AlmaLinux 10.0 のリリースノートには、RHEL 10 が x86-64-v3 を前提にして古い CPU を切ったのに対し、AlmaLinux は古いハードウェア向けに x86-64-v2 のビルドも提供すると書かれています。VPS で借りる分には基本的に気にしなくてよい話ですが、手元の古い実機で検証したい場合には効いてきます。

サポート期限は AlmaLinux Wiki のリリースノートに記載があります(2026年8月19日確認)。

バージョンアクティブサポートセキュリティサポート
AlmaLinux 82024年5月31日まで(終了)2029年5月31日まで
AlmaLinux 92027年5月31日まで2032年5月31日まで
AlmaLinux 102030年5月31日まで2035年5月31日まで

新規に立てるなら 9系か10系 です。10系はリリースが新しい分、周辺ツールやミドルウェアの対応状況を先に確認しておくと安全です。案件で「既存サーバーと合わせて」と言われた場合はそれに従ってください。

そして本題ですが、この記事で扱う3点の差分は、AlmaLinux でも Rocky Linux でもまったく同じです。dnffirewalldSELinux は RHEL 系共通の仕組みだからです。どちらを選ぶかで悩んで手が止まっているなら、先に進んでしまってかまいません。

なお役割分担として、系統そのものの選び方(Debian 系か RHEL 系か)は 94 の記事が担当、この記事は「RHEL 系に決めた後の読み替え」が担当です。まだ決めきれていない場合は先にそちらを読んでください。

差分①:パッケージ管理が apt から dnf に変わる

いちばん最初にぶつかるのがこれです。apt は入っていません。RHEL 系のパッケージ管理は dnf(RPM パッケージを扱うフロントエンド)です。

apt → dnf コマンド対応表

Ubuntu の手順書を読み替えるときは、この表を横に置いておけばだいたい足ります。

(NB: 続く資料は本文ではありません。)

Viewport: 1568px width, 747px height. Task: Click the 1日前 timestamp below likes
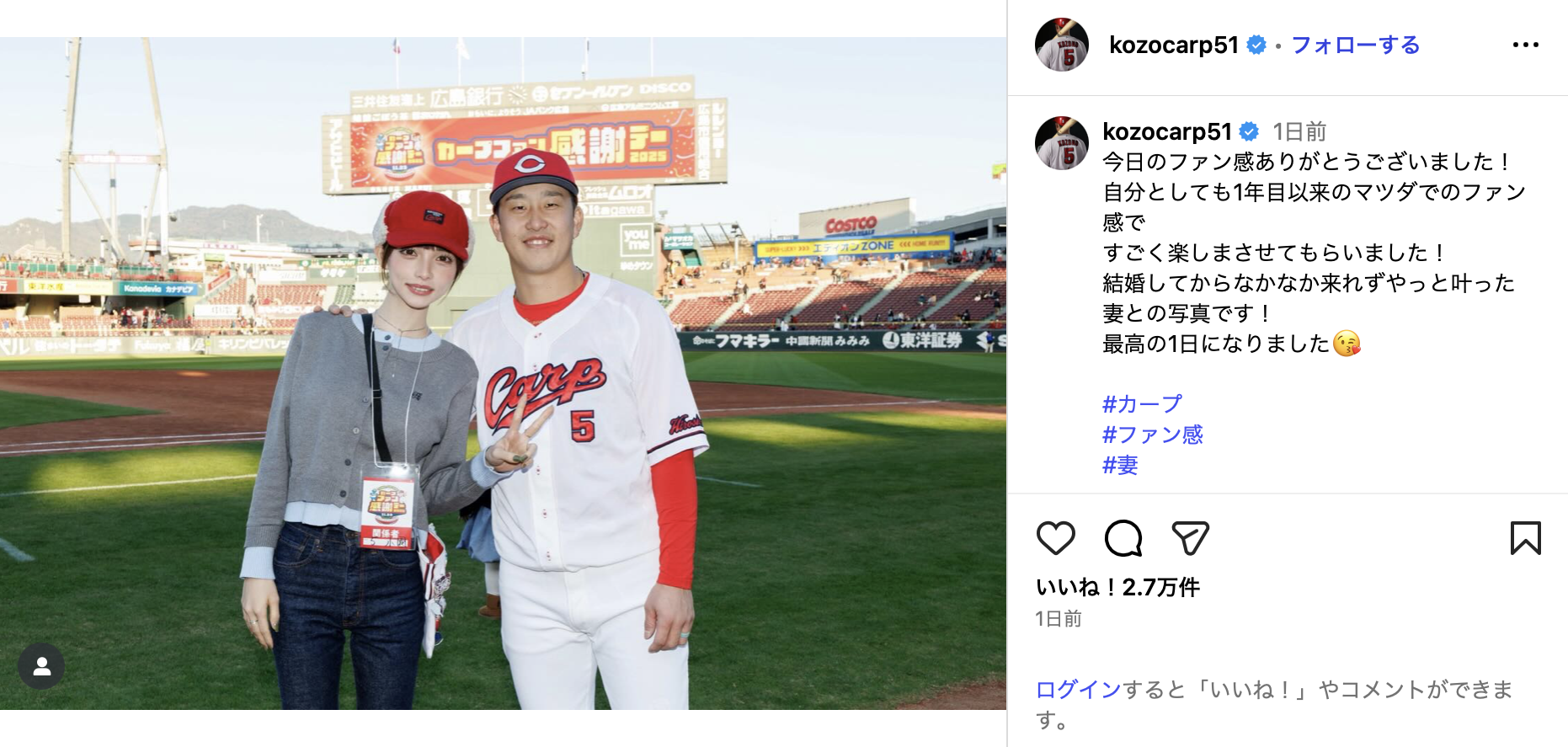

やりたいことUbuntu(apt)AlmaLinux(dnf)
パッケージ情報の更新sudo apt update基本は不要(キャッシュの期限切れ時に自動更新。明示するなら sudo dnf makecache --refresh
更新があるか確認apt list --upgradablednf check-update(更新があると終了コード 100)
全体を更新sudo apt upgradesudo dnf upgrade
セキュリティ更新のみ(標準では分離できない)sudo dnf upgrade --security
インストールsudo apt install nginxsudo dnf install nginx
アンインストールsudo apt remove nginxsudo dnf remove nginx
不要な依存を掃除sudo apt autoremovesudo dnf autoremove
検索apt search キーワードdnf search キーワード
このコマンドはどのパッケージ?apt-file search /usr/bin/fooapt-file は別途インストール)dnf provides '*/foo'クォート必須
インストール済み一覧dpkg -lrpm -qa
パッケージが入れたファイル一覧dpkg -L nginxrpm -ql nginx
リポジトリ一覧apt-cache policydnf repolist
リポジトリ追加sudo add-apt-repository .../etc/yum.repos.d/*.repo を置く(dnf config-manager
直前の操作を取り消す(標準では困難)sudo dnf historysudo dnf history undo <ID>
再起動が必要か確認needrestart9系:needs-restarting -rsudo dnf install yum-utils)/10系:dnf needs-restarting

読み替えのポイントは3つです。

1. apt update に当たる操作が基本は要らない。 dnf はメタデータをキャッシュしていて、metadata_expire(既定48時間・リポジトリ側で上書きあり)が切れていれば自動で取り直します。つまり sudo dnf install ○○ だけでもだいたい足りますが、最大で48時間古い情報を使うことがあるという点は覚えておいてください。確実に最新にしたいときは --refresh を付けます。

# 手順書に apt update && apt upgrade と書いてあったらこれ
sudo dnf upgrade --refresh

2. セキュリティ更新だけを当てられる。 dnf upgrade --security は、アドバイザリ(errata)情報をもとに「セキュリティ修正だけ」を選んで適用します。AlmaLinux はセキュリティアドバイザリ(ALSA)を公開するサイトを運営しているので、本番サーバーで「機能追加は避けたいがセキュリティ修正は当てたい」という運用と相性が良いです。適用対象を先に一覧したいときは、dnf のメジャーバージョンでサブコマンドが違います

# 9系(DNF4)
dnf updateinfo list security

# 10系(DNF5):updateinfo は互換エイリアスとして残るが advisory が正式
dnf advisory list --security

3. 操作を巻き戻せる。 dnf history でトランザクション単位の履歴が残り、dnf history undo <ID> でその操作を戻せます。apt に慣れているとつい忘れますが、更新でアプリが動かなくなったときの逃げ道として覚えておく価値があります。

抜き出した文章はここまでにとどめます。